--- Excerpted data ---

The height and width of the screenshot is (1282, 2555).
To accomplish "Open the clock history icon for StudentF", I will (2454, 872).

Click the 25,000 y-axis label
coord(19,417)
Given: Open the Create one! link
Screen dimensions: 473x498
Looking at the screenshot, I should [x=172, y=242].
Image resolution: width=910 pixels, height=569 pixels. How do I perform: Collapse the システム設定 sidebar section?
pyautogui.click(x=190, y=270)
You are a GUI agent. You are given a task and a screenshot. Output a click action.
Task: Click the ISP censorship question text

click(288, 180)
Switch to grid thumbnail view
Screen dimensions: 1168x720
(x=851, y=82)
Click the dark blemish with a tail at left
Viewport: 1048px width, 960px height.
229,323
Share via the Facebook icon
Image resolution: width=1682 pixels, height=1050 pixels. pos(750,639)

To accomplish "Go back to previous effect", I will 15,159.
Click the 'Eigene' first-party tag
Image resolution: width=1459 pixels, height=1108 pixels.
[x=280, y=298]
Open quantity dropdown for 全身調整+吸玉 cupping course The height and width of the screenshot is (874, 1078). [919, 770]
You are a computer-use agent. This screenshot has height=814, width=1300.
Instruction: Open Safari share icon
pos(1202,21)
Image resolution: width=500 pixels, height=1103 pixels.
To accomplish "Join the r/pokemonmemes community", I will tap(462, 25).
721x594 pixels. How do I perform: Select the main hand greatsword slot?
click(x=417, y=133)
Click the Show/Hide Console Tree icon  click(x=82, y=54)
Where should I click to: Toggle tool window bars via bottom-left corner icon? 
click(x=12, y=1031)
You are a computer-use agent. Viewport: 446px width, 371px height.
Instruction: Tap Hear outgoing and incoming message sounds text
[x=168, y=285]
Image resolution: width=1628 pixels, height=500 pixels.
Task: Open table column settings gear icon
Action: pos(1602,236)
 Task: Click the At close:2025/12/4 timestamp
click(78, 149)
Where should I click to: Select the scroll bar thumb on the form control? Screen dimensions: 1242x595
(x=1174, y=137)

---

## Required action
Counting only lines above that contain the string "computer", report how many there are and write nothing further.

## Answer for this exercise
2